Airwallex value jumps $2b in two months after raising $137m

Fast-growing Australian payments “unicorn” Airwallex has tapped a raft of global investors – including ANZ Bank’s venture capital fund – to close a $US100 million ($137 million) funding round, with plans to kick of an Asian acquisition drive.

The fresh capital raising comes less than two months after a previous $275 million injection saw Airwallex’s valuation surge past the $5 billion mark, with the latest round adding another couple of billion dollars to $7.6 billion ($US5.5 billion.)

Airwallex co-founder and chief executive Jack Zhang told The Australian Financial Review its September raise had been significantly oversubscribed, and it had decided to capitalise on the demand after its target to hit annualised revenue of $US100 million by the end of the year was achieved in the third quarter.

“This strong third quarter performance fuelled further confidence and interest from investors and the additional capital helps accelerate our global expansion and growth,” Mr Zhang said.

“With the new funds, we will be more actively looking at M&A opportunities that help accelerate our product development, our expansion into new markets such as the Middle East and Latin America, and that give us greater access to the tech talent pool.”

Airwallex was founded in 2015 and started out providing businesses with a cheaper, faster way to make cross-border payments. Its services have since expanded to include bank accounts, borderless cards (provided in partnership with Visa), online payments acceptance and a suite of application programming interfaces.

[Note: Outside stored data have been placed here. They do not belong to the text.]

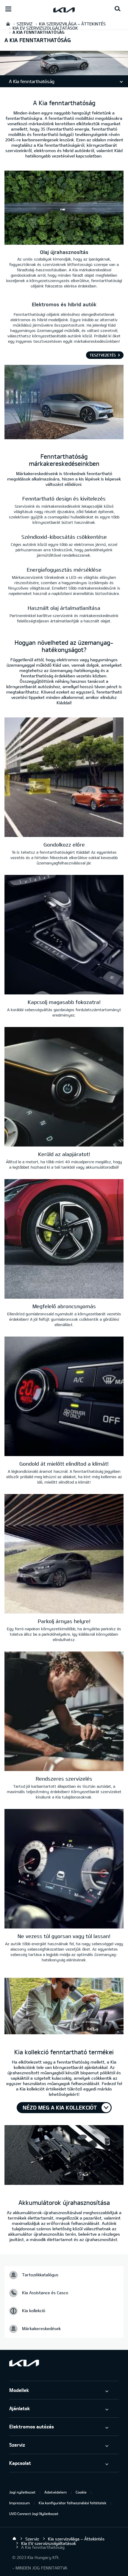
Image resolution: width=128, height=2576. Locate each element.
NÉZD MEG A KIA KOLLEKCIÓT (60, 2107)
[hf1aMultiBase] (64, 777)
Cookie (81, 2492)
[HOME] (8, 24)
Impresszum (19, 2503)
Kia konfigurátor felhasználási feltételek (72, 2503)
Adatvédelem (55, 2492)
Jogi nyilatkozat (22, 2492)
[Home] (14, 2538)
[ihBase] (64, 72)
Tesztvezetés (103, 355)
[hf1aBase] (64, 2007)
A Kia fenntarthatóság (31, 81)
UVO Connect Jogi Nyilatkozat (33, 2513)
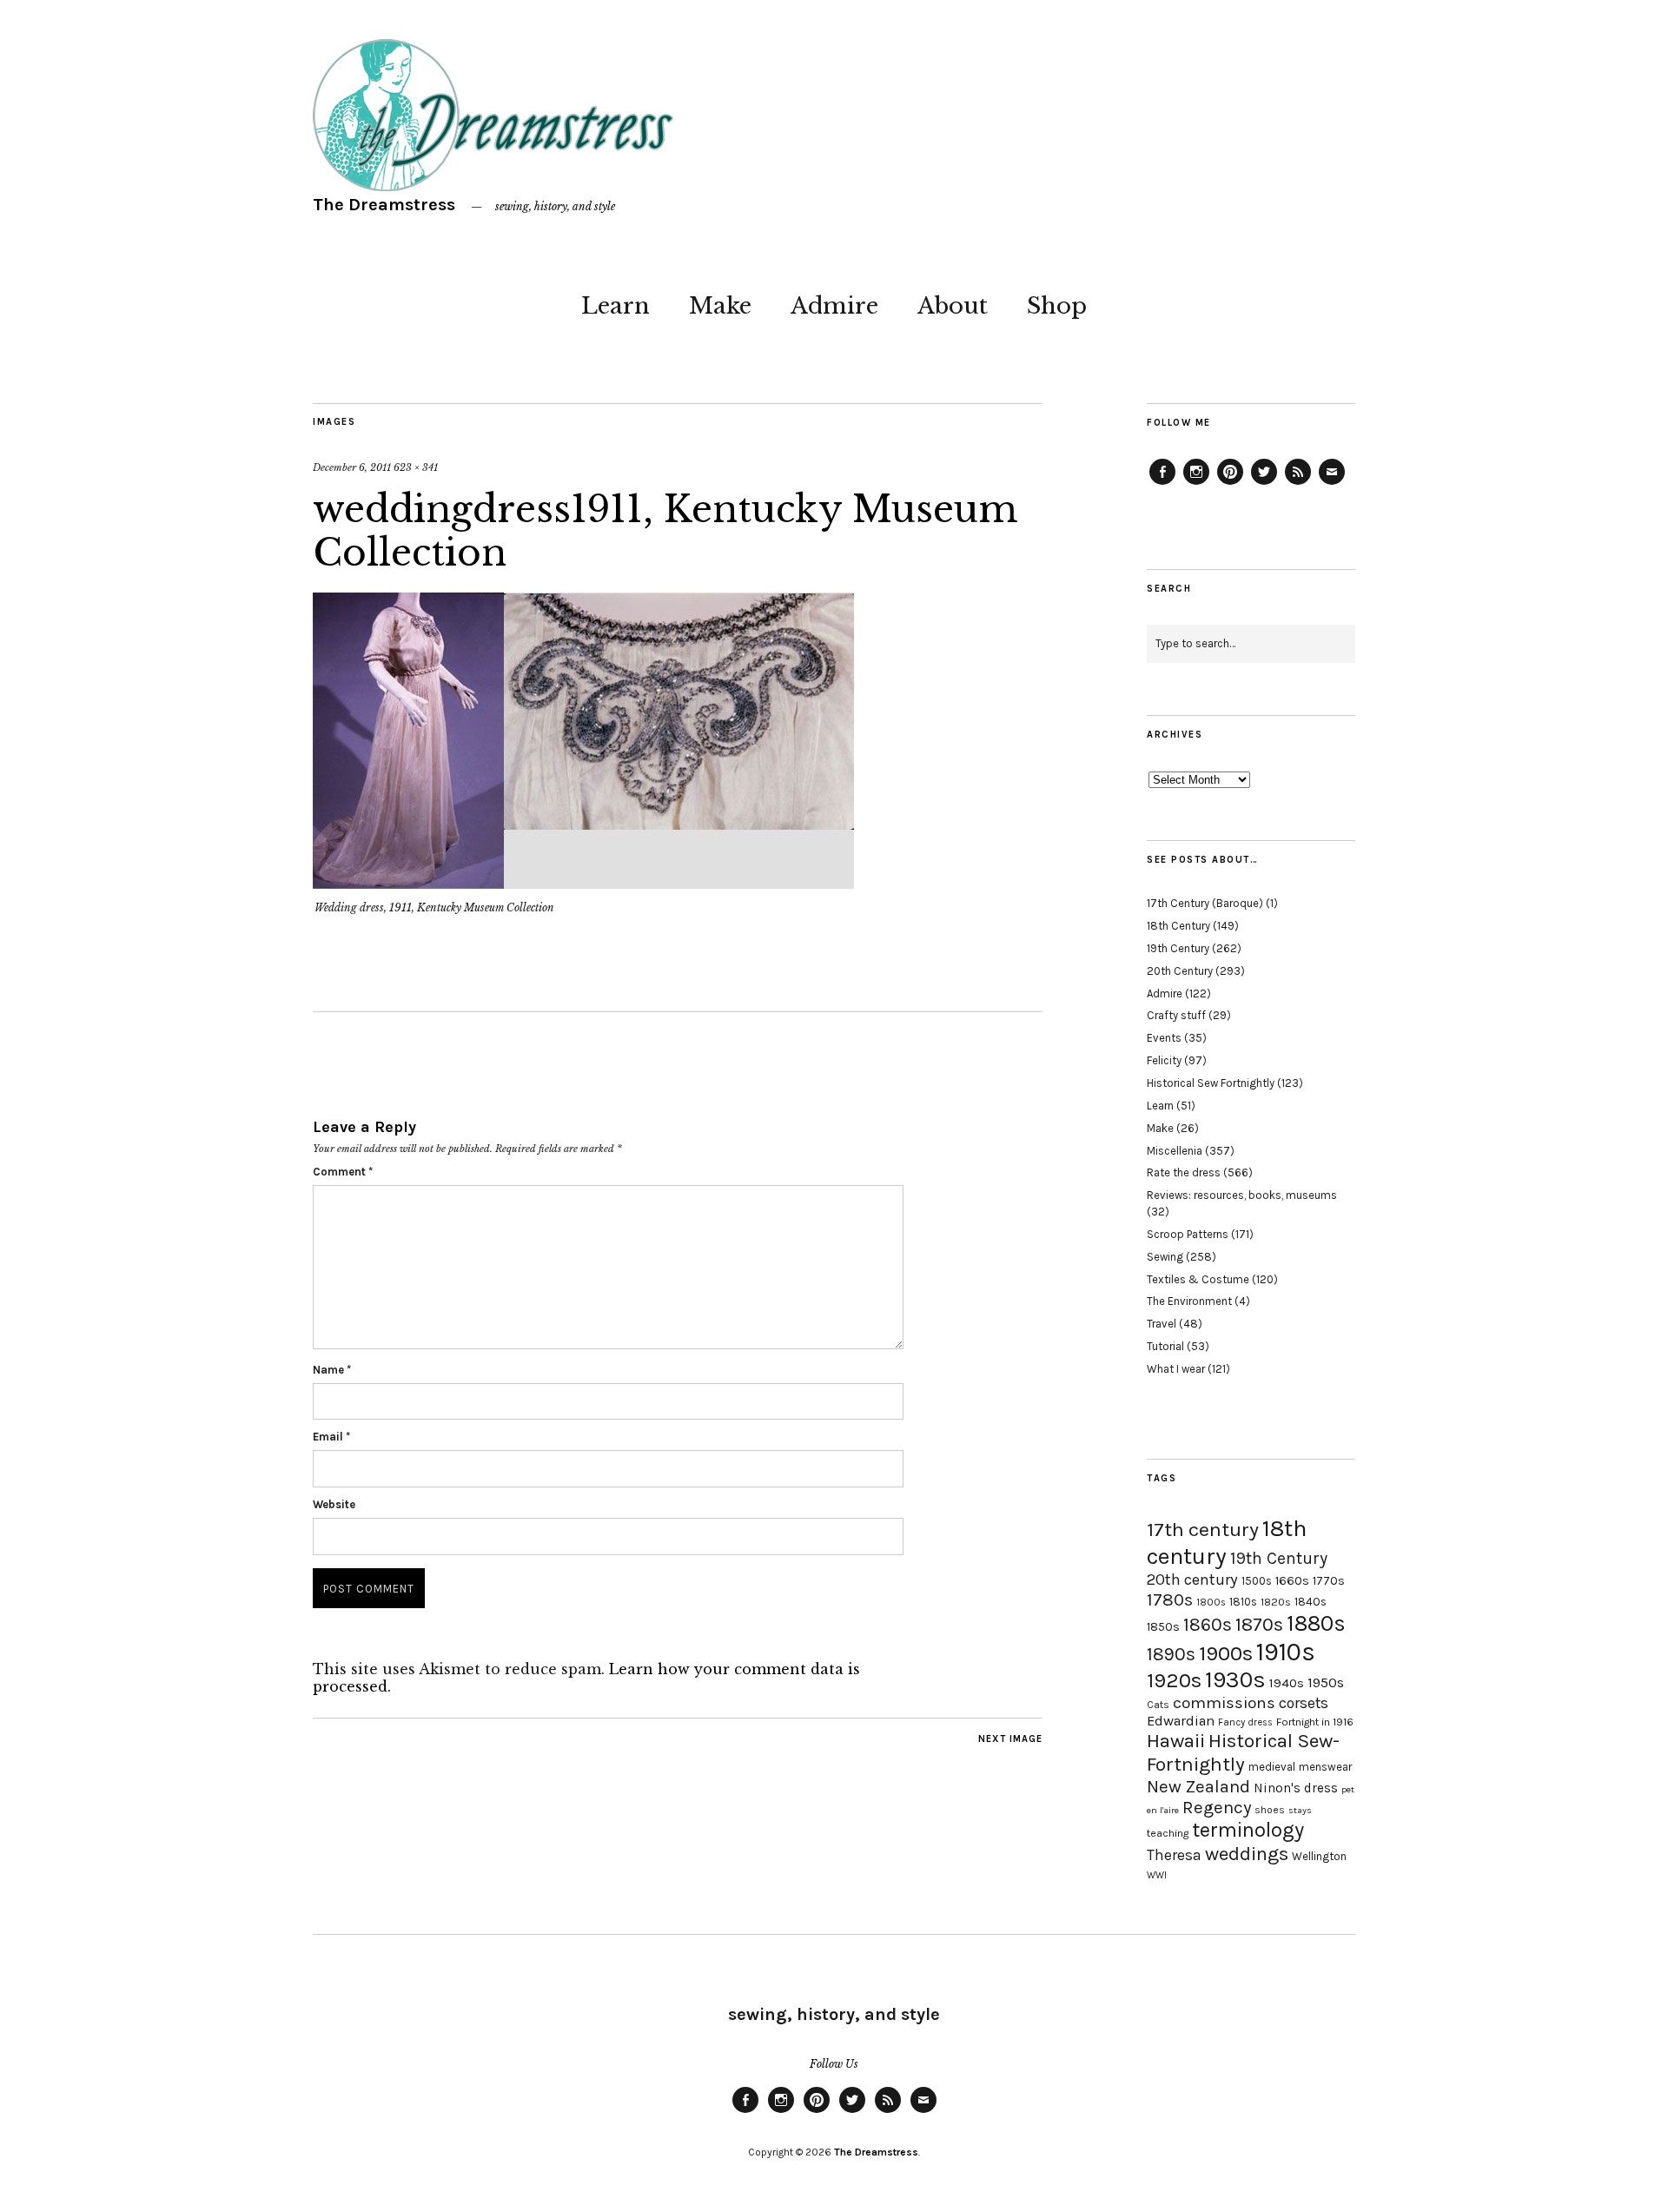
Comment (343, 1171)
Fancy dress (1245, 1722)
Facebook (1162, 484)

The latest funding is being counted as an extension to the recent Series E funding, which is led by secretive US hedge fund Lone Pine Capital, which previously made a killing on Afterpay. Other existing investors including ANZ’s 1835i Ventures and Sequoia Capital China poured in more money.

Mr Zhang said the third quarter had seen it record a 165 per cent year-on-year revenue increase and hire an additional 200 staff members. However, like others in the tech industry he said Airwallex was also battling against a growing local skills shortage, which has left it with 50 roles still to fill in Australia.

“There is undoubtedly a tight job market, especially in tech. The pandemic hasn’t made it easier by limiting international mobility,” Mr Zhang said.

“This is why we’ve invested heavily in our talent recruitment team across our offices this year to ensure that we are attracting the best talent. By doing that we’ve recruited more than 200 people across the company in the last quarter.

“One of the benefits of opening an engineering hub in Sydney this year is it enables us to tap into new talent pools … The global talent shortage will continue to be a challenge, as we need the best people to build best-in-class products.”